Protect Your Encrypted or Hashed Password Files
A final very important technique for defending against password-cracking tools is to protect your encrypted or hashed passwords. If the attackers cannot steal your password file or SAM database, they will not be able to crack your passwords en masse. You must carefully protect all system backups that include password files (or any other sensitive data, for that matter). Such backups must be stored in locked facilities and possibly encrypted. Similarly, lock up any system recovery floppy disks in a safe location.

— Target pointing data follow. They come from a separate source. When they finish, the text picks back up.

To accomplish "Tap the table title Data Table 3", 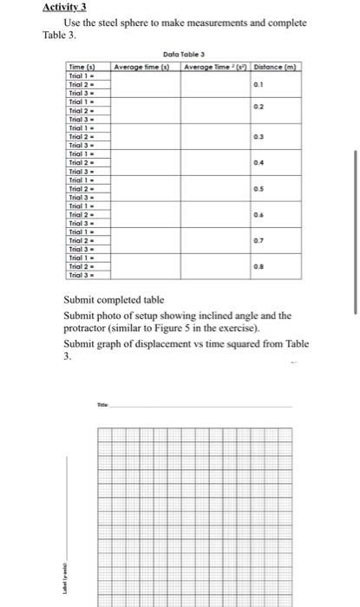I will tap(180, 54).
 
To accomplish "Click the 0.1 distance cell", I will tap(257, 85).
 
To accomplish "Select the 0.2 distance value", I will tap(257, 107).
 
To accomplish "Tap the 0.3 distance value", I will tap(257, 136).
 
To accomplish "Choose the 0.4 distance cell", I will tap(257, 163).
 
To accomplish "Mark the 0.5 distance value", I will tap(257, 190).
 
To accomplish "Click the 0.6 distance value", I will tap(257, 216).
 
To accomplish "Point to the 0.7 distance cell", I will tap(257, 241).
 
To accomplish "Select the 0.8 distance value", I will tap(257, 267).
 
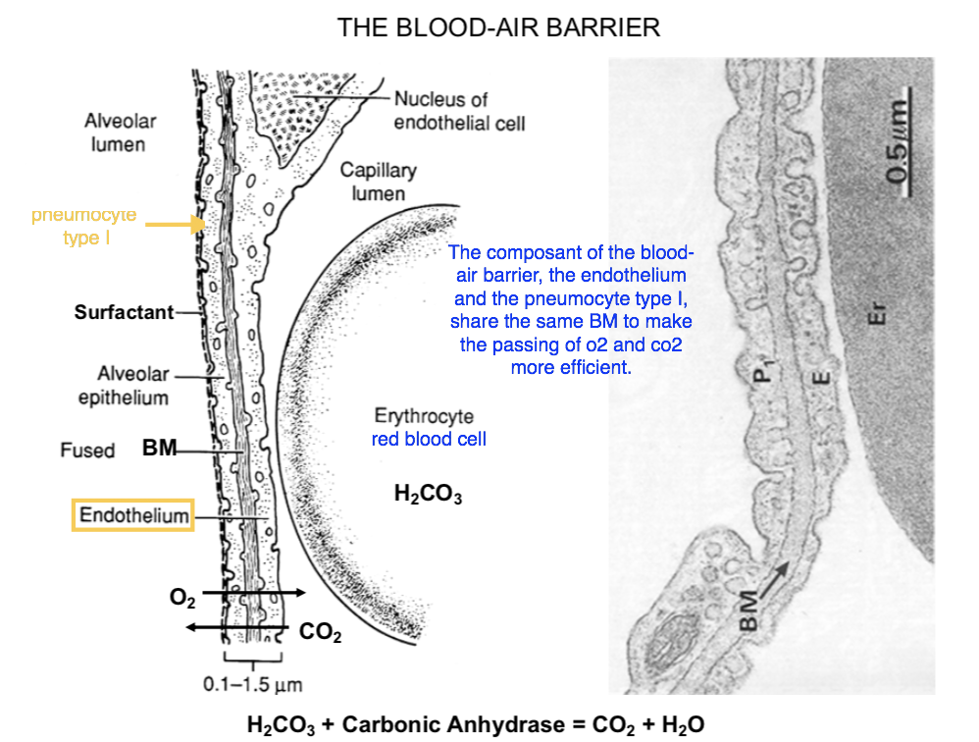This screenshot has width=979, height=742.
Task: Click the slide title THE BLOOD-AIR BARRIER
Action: click(498, 27)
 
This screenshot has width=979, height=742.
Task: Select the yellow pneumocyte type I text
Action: click(84, 226)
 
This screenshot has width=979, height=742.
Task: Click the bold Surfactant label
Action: click(124, 313)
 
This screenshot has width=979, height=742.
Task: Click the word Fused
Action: click(87, 450)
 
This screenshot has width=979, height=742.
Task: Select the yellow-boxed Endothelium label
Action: click(133, 515)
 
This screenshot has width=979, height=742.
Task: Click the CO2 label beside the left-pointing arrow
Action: click(320, 634)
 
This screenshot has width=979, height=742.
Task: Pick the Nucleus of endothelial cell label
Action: click(459, 111)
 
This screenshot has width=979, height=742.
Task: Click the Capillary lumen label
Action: click(379, 182)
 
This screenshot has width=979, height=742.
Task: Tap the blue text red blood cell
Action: click(429, 439)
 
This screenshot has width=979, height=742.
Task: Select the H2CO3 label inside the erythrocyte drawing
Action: click(428, 495)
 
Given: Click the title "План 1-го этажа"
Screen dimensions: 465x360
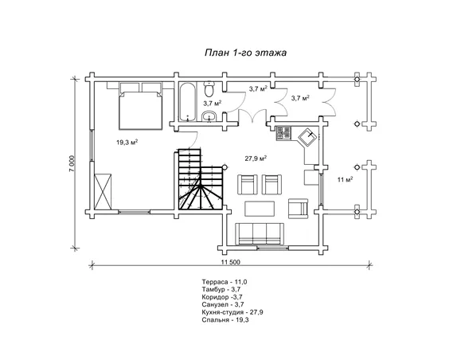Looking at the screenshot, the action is click(x=245, y=53).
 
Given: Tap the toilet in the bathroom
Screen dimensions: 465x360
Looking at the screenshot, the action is click(x=209, y=89).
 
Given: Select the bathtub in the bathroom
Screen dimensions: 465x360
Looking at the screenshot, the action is click(x=187, y=102).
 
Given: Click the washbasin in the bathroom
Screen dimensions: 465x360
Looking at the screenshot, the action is click(x=210, y=116).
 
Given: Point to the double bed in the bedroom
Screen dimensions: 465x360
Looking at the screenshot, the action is click(x=141, y=106).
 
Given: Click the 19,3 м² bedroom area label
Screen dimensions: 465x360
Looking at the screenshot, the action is click(x=127, y=143).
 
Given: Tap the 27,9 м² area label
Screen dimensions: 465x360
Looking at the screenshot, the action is click(x=256, y=158).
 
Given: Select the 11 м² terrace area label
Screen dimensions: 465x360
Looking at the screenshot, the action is click(x=345, y=179).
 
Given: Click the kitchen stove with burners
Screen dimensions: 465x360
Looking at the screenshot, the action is click(x=283, y=133).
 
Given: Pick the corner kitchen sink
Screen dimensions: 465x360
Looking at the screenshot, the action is click(x=308, y=137).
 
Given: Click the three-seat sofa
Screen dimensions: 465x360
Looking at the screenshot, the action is click(x=260, y=234).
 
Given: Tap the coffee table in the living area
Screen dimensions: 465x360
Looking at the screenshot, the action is click(x=260, y=209).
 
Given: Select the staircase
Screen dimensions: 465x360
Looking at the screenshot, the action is click(x=200, y=179).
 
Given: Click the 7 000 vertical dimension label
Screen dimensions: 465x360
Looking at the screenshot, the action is click(x=73, y=163).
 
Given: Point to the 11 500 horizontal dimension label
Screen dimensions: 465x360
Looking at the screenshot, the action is click(x=231, y=262).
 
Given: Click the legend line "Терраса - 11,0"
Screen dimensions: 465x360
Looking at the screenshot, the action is click(x=225, y=282).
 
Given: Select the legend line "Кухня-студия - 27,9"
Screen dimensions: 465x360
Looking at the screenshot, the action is click(x=232, y=312).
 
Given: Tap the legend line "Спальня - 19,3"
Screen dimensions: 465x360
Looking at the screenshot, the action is click(x=225, y=320).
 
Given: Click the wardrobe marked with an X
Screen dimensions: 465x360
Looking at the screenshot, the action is click(x=103, y=192).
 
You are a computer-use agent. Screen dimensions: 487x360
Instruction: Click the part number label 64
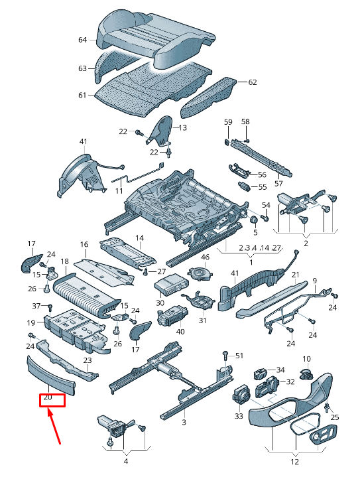tap(83, 40)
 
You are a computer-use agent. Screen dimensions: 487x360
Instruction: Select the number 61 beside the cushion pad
tap(83, 96)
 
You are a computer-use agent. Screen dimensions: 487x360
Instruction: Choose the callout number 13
tap(182, 127)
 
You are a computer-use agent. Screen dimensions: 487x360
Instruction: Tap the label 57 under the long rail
tap(278, 183)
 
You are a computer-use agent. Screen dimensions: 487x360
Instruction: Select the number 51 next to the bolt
tap(239, 356)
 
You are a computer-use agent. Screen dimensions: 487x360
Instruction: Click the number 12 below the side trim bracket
tap(295, 462)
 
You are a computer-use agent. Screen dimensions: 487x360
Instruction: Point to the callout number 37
tap(37, 305)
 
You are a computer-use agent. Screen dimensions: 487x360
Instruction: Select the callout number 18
tap(64, 262)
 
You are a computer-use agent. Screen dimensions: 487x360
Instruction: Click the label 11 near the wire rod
tap(119, 190)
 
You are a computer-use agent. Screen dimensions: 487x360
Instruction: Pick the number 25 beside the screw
tap(334, 417)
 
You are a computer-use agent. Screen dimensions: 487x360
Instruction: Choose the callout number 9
tap(315, 281)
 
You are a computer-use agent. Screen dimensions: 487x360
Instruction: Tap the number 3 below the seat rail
tap(184, 422)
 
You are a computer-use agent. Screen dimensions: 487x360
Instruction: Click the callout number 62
tap(252, 82)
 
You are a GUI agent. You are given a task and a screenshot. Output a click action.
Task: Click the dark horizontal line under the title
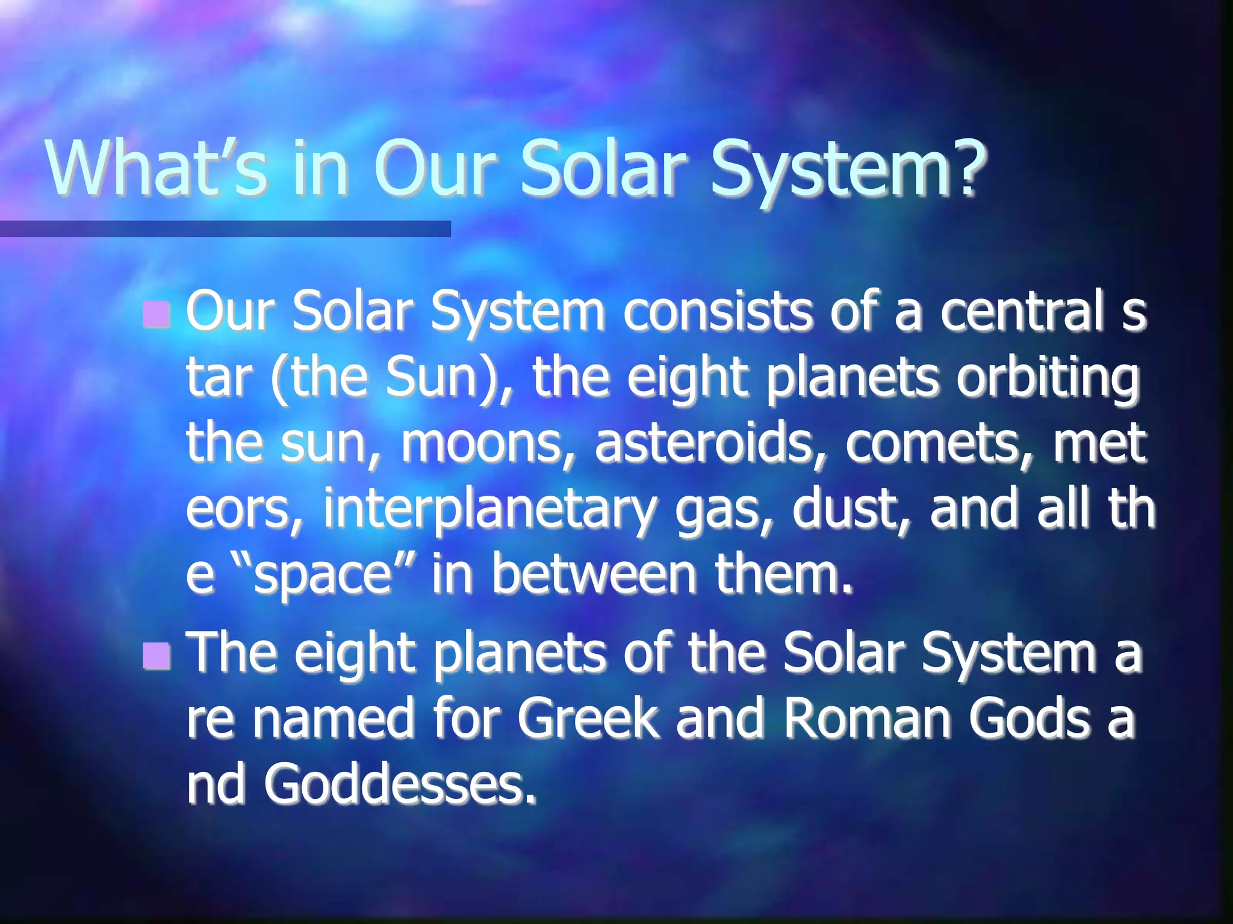tap(225, 229)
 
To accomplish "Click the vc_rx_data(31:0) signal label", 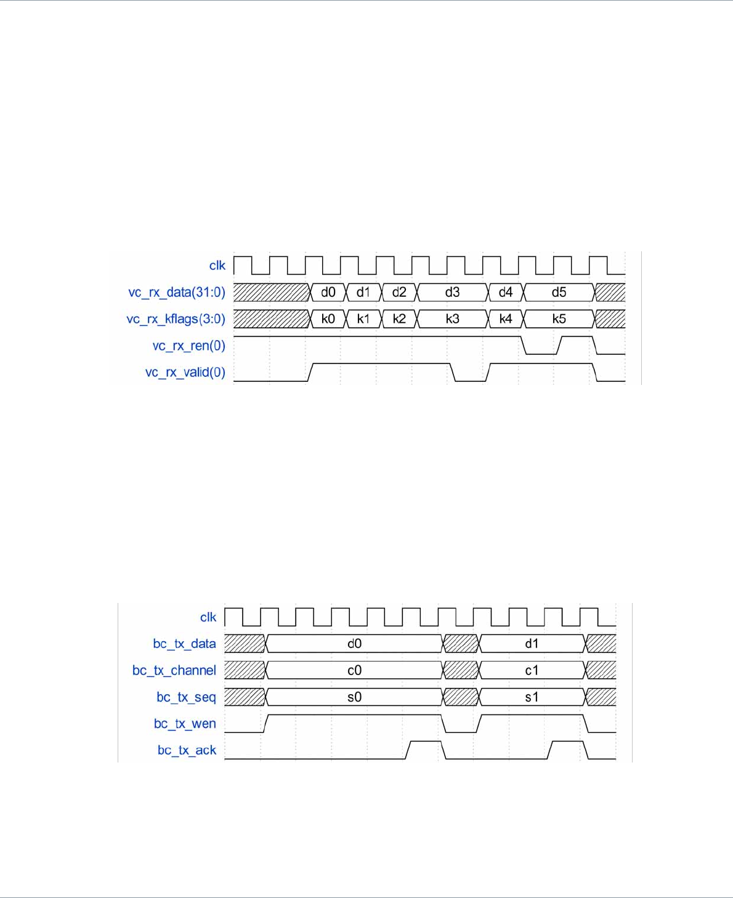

On all of your UNIX systems that support it, make sure that you activate password shadowing, which stores the password representations in the /etc/shadow file, readable only by root. On Windows machines, if you do not have to support backward compatibility for Windows for Workgroups or Windows 95 or 98 clients, disable the incredibly weak LM authentication. In an environment that includes only Windows NT and later machines, you can get rid of the weak LM representations by defining the registry key HKEY_LOCAL_MACHINE\SYSTEM\CurrentControlSet\Control\Lsa\NoLMHash on all systems. This registry key tells the system not to store the LM representation when each user next changes his or her password. Thus, with this key defined, your LM hashes will gradually disappear as each user's password expires over the next 90, 60, or 30 days. Furthermore, the registry key HKEY_LOCAL_MACHINE\SYSTEM\CurrentControlSet\
Control\Lsa\LMCompatibilityLevel can be set to a value of three on Windows NT and later clients to force them to send the more difficult-to-crack NTLMv2 representations across the network. This same registry key can be set on servers to a value of five to force them to accept only NTLMv2 authentication, again breaking backward compatibility with Windows for Workgroups, Windows 95, and Windows 98, but significantly improving your security.
Finally, whenever you make a backup using the Ntbackup.exe program, remember to delete or alter the permissions on the copy of the SAM database stored in the %systemroot%\repair\sam._ file. Using these techniques, you can significantly lower the chances of an attacker grabbing your password hashes.